EXERCISE AIM → Return every line from the records below with the string "will".

RECORDS PROVIDED →
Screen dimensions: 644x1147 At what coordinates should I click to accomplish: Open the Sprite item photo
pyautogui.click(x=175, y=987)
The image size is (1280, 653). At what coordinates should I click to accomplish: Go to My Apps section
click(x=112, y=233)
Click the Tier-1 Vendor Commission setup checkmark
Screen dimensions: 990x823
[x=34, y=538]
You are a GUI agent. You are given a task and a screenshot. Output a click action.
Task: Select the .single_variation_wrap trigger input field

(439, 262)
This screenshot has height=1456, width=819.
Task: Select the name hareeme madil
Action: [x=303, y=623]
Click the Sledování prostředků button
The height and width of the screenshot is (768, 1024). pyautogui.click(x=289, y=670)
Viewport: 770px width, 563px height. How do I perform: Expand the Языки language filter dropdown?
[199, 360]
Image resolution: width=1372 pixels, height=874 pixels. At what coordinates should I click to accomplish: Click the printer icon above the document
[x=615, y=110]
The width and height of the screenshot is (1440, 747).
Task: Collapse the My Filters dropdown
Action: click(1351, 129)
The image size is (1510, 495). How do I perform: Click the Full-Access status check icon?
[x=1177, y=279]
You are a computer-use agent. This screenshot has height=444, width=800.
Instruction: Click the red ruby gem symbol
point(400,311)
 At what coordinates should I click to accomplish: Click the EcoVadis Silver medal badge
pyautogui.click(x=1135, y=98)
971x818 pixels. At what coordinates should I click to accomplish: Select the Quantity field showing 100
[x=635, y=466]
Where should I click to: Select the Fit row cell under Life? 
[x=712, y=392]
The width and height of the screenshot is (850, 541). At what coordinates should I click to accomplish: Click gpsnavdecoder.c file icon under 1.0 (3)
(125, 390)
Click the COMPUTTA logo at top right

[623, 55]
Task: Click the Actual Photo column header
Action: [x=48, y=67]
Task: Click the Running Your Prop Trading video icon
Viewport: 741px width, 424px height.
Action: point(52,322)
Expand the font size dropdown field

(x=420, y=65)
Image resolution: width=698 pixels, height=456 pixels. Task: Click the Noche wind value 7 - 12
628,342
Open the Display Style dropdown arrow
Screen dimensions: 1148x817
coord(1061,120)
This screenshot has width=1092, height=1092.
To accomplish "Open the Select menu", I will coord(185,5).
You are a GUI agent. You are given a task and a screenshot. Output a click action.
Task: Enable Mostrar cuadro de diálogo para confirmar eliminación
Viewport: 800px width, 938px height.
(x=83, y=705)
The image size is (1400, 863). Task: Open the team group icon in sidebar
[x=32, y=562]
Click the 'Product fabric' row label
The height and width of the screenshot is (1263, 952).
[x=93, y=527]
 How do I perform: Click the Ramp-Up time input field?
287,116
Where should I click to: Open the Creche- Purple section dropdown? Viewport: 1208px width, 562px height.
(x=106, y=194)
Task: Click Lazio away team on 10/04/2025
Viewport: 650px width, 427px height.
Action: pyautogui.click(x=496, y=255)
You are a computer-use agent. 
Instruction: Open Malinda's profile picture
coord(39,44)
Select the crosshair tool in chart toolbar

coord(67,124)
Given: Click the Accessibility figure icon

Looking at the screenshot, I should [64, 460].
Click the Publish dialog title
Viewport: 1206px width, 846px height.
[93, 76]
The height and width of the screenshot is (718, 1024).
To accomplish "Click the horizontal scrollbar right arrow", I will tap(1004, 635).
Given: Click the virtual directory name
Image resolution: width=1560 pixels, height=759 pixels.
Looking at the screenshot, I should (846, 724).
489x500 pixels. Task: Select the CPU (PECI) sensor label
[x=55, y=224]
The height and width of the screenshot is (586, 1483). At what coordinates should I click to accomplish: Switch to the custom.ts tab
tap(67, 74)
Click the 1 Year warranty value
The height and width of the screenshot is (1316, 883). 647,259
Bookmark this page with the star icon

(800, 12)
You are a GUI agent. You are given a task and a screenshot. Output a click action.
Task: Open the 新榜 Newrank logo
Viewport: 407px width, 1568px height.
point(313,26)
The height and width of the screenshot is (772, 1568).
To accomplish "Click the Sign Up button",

SOLUTION TO THIS TASK →
To accomplish "Open the Select menu", I will coord(185,5).
To accomplish "Click the horizontal scrollbar right arrow", I will tap(1004, 635).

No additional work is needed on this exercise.